Start by cloning the source repository for rtp-llm:
git clone https://github.com/alibaba/rtp-llm
cd rtp-llm
git checkout 4656265
Next, comment out lines 7-10 in deps/requirements_lock_torch_arm.txt
as some hosts are not accessible from the web:
sed -i '7,10 s/^/#/' deps/requirements_lock_torch_arm.txt
By default, rtp-llm
builds for GPU only on Linux.

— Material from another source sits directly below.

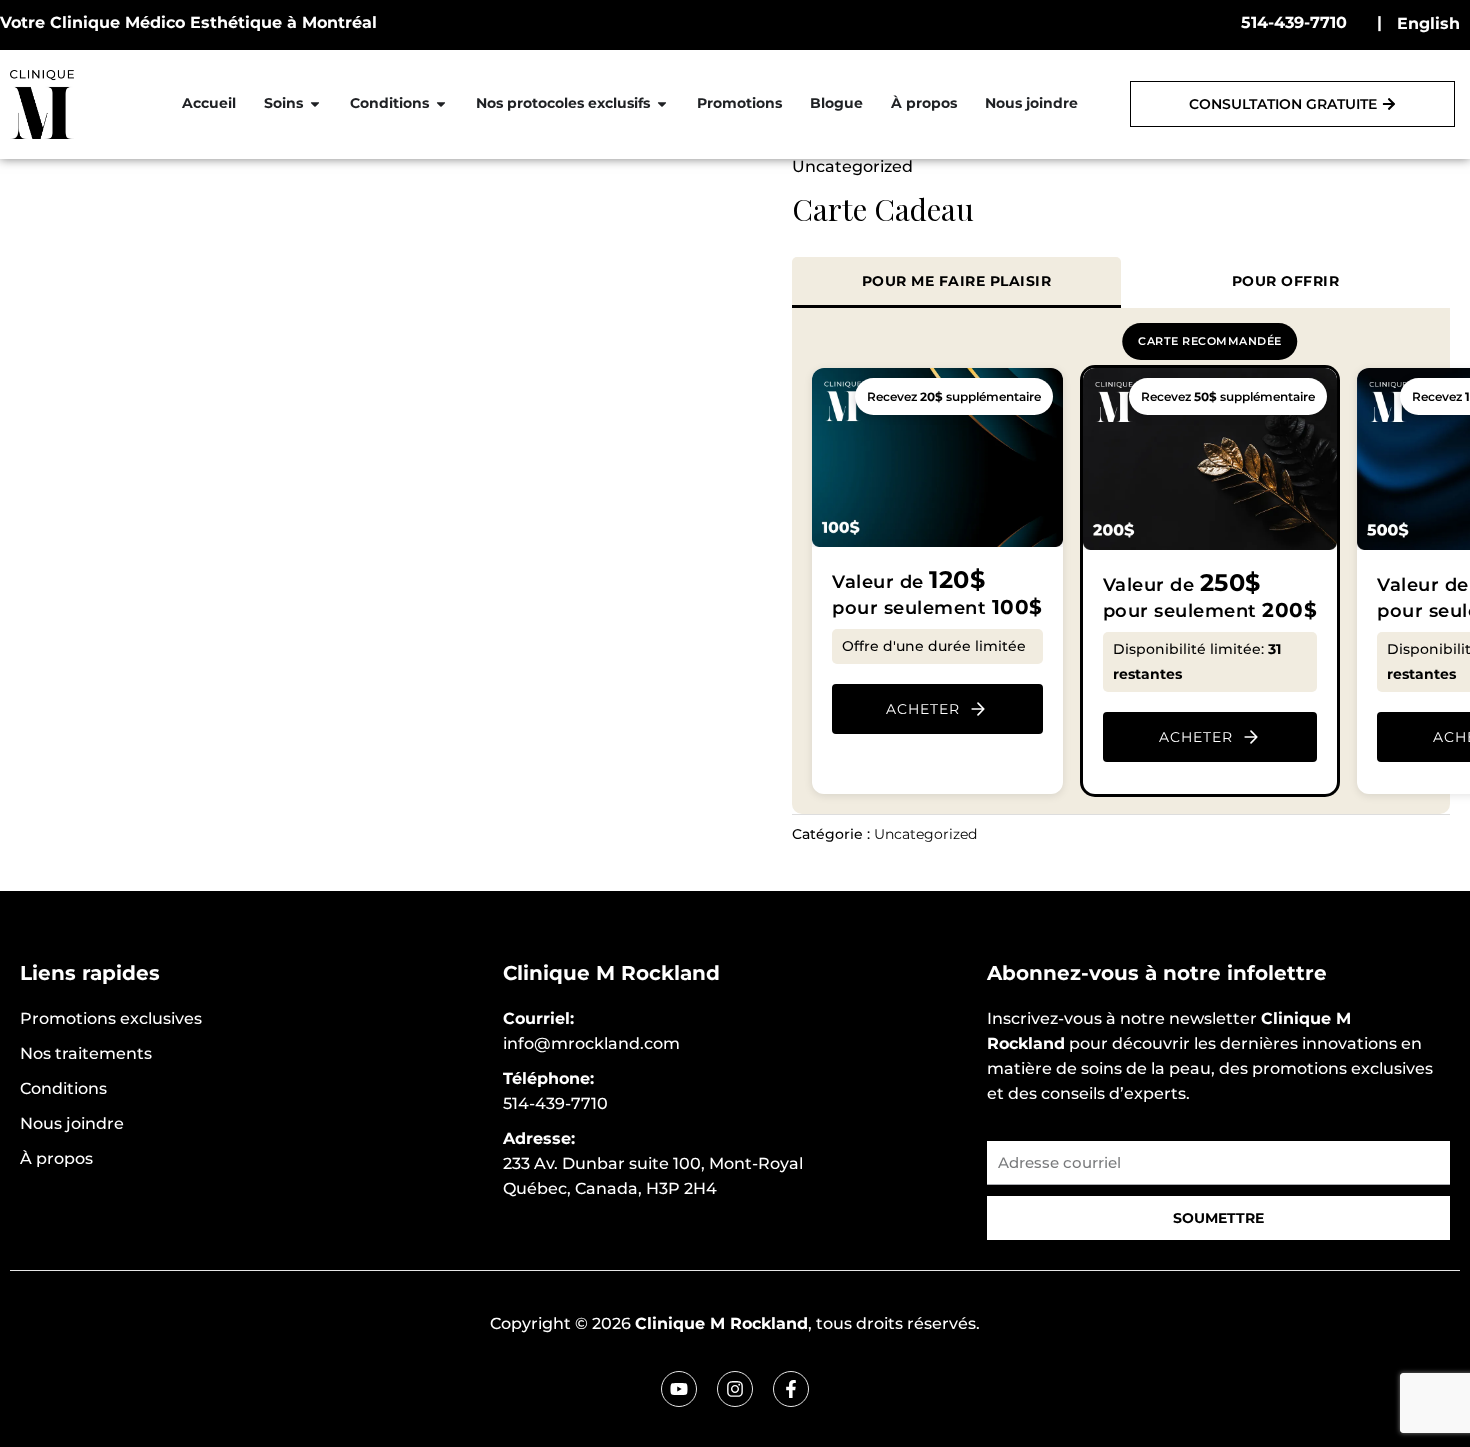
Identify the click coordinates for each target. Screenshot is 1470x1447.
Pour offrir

You need to provide the additional flag --config=arm
to build it for the Arm CPU that you will run it on.
Configure and build:
bazelisk build --config=arm //maga_transformer:maga_transformer_aarch64
The output from your build should look like this:
INFO: 10094 processes: 8717 internal, 1377 local.
INFO: Build completed successfully, 10094 total actions
Install the built wheel package:
pip install bazel-bin/maga_transformer/maga_transformer-0.2.0-cp310-cp310-linux_aarch64.whl
Create a file named python-test.py
in your /tmp
directory with the contents shown below:
from maga_transformer.pipeline import Pipeline
from maga_transformer.model_factory import ModelFactory
from maga_transformer.openai.openai_endpoint import OpenaiEndopoint
from maga_transformer.openai.api_datatype import ChatCompletionRequest, ChatMessage, RoleEnum
from maga_transformer.distribute.worker_info import update_master_info
import asyncio
import json
import os
async def main():
update_master_info('127.0.0.1', 42345)
os.environ["MODEL_TYPE"] = os.environ.get("MODEL_TYPE", "qwen2")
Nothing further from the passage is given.